SHORT EXERCISE: Reproduce the passage of the column on Obama and the Kennedy endorsements starting with "Obama and the" and going on through "on the Clintons.", word for word.

SELECTED EXTRACT:
━━━━━━━━━━━━━━━━

Obama and the Kennedy legend

It's a magic moment, but Caroline's endorsement is a bigger deal than Uncle Ted's. Plus: Wrong-way Bill Kristol on the Clintons.

Published January 28, 2008 7:39PM (EST)

Barack Obama is having an excellent Monday, and it's only noon on the West Coast. Picking up endorsements from three Kennedys -- Caroline, Ted and Patrick -- he also announced the support of Toni Morrison, who famously named Bill Clinton our "first black president" (read Elizabeth Alexander's deconstructing of that claim here). On Saturday night, in his South Carolina victory speech, I heard Obama trying to reassure Democrats unsettled by his remarks about Ronald Reagan and the "battles of the '60s" by noting that "this is a contest for the Democratic nomination"; the Kennedy endorsements are another nod to those people (well, people like me). It will be interesting to see if Obama's South Carolina win does what his Iowa victory didn't, quite: shakes loose a lot more big-name Democrats who were afraid to cross the Clintons.

Is it just me, or would anyone else have preferred that Caroline Kennedy get her moment in the spotlight, without Uncle Teddy and Cousin Patrick? There was something profoundly moving about her short, dignified Op-Ed in the New York Times Sunday. Her father's assassination is one of my earliest memories; for a lot of Americans my age and older, she will always be the little girl in those pictures with her forever-young father, and her endorsement of Obama seemed another way the Illinois senator is all about youth and hope and the future, even though she turned 50 last year. I know there's no way Caroline herself agrees with me; she introduced her uncle at the rally today with love and respect. It's also possible the most private of the Kennedys wouldn't have stepped out into the spotlight at American University by herself.

Still, Ted Kennedy has his own baggage, and I'm not referring to vicious right-wing talking points, just his long association with a certain kind of old-fashioned liberalism, as well as the way his divisive primary fight with Jimmy Carter helped open the door to Ronald Reagan (still in college, I supported California Gov. Jerry Brown and later Kennedy that year). Plus, he's long appeared to resent Bill Clinton's (and Carter's) status as upstart Southerners who won the big prize that eluded him, adding a tinge of petty payback to what might have been a purely mythic moment. I had actually been reassured hearing Kennedy was going to stay on the sidelines; this race is going to need peacemakers no matter who wins. But maybe I'm just a kvetch. Obama's speech, again, was stirring. He brought together his black and white families, talking about how his mother and her parents had been inspired by the Kennedys, while his father from Kenya was able to come to this country because of a grant established by, yes, JFK. You all know I've taken a wait-and-see approach to Obama's candidacy, but that was a little eerie and magical, even for me. (It should be noted that the Clinton camp countered the Kennedy wave with an endorsement from Kathleen Kennedy Townsend yesterday, who reminded the media that her sister Kerry and lefty favorite Bobby Jr. have also endorsed Hillary. But there was no television moment, at least not yet.)

━━━━━━━━━━━━━━━━

SUPPLIED INFORMATION:
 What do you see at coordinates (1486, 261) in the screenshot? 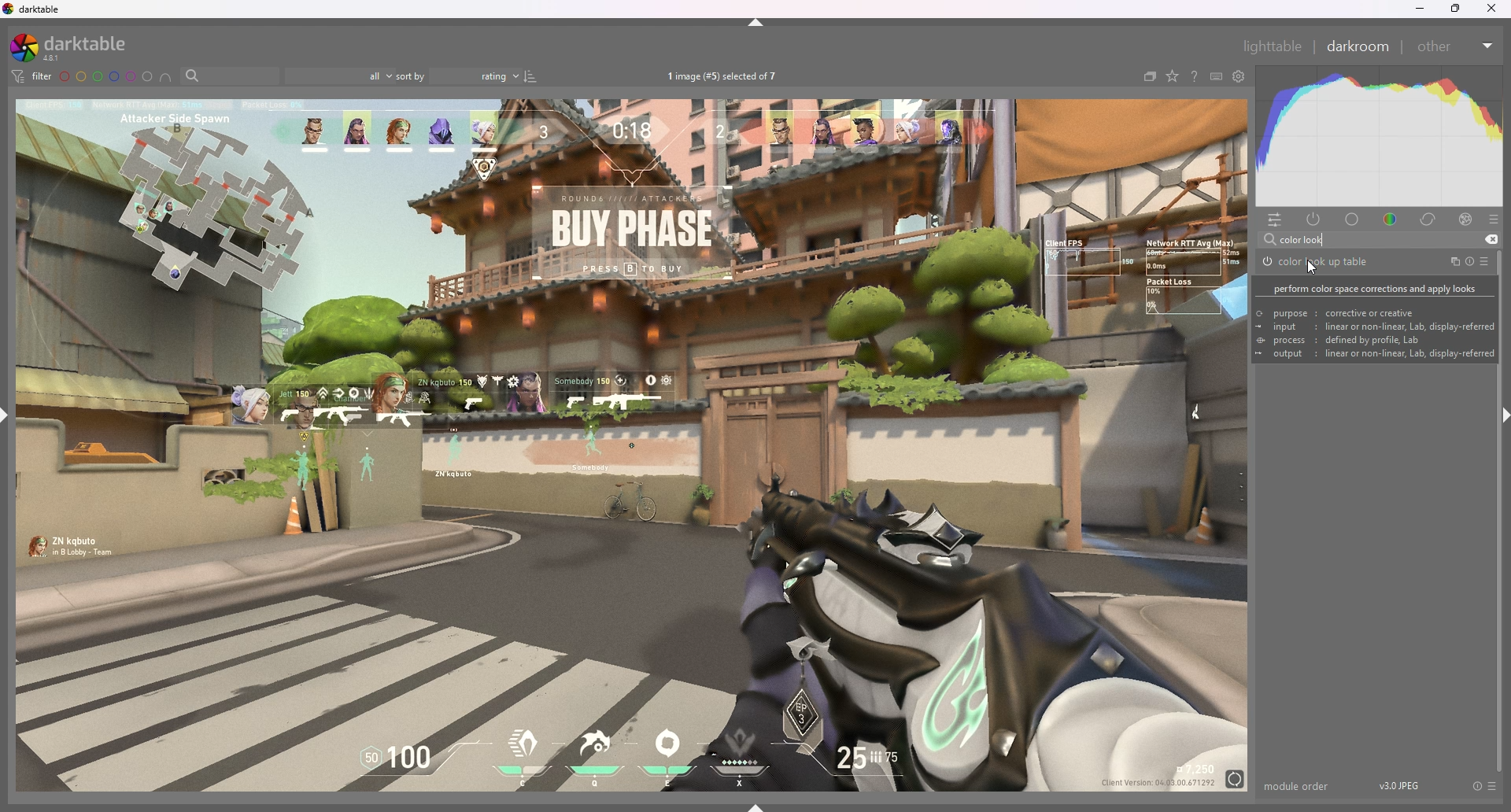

━━━━━━━━━━━━━━━━

RESULT OF THE TASK:
Obama and the Kennedy legend

It's a magic moment, but Caroline's endorsement is a bigger deal than Uncle Ted's. Plus: Wrong-way Bill Kristol on the Clintons.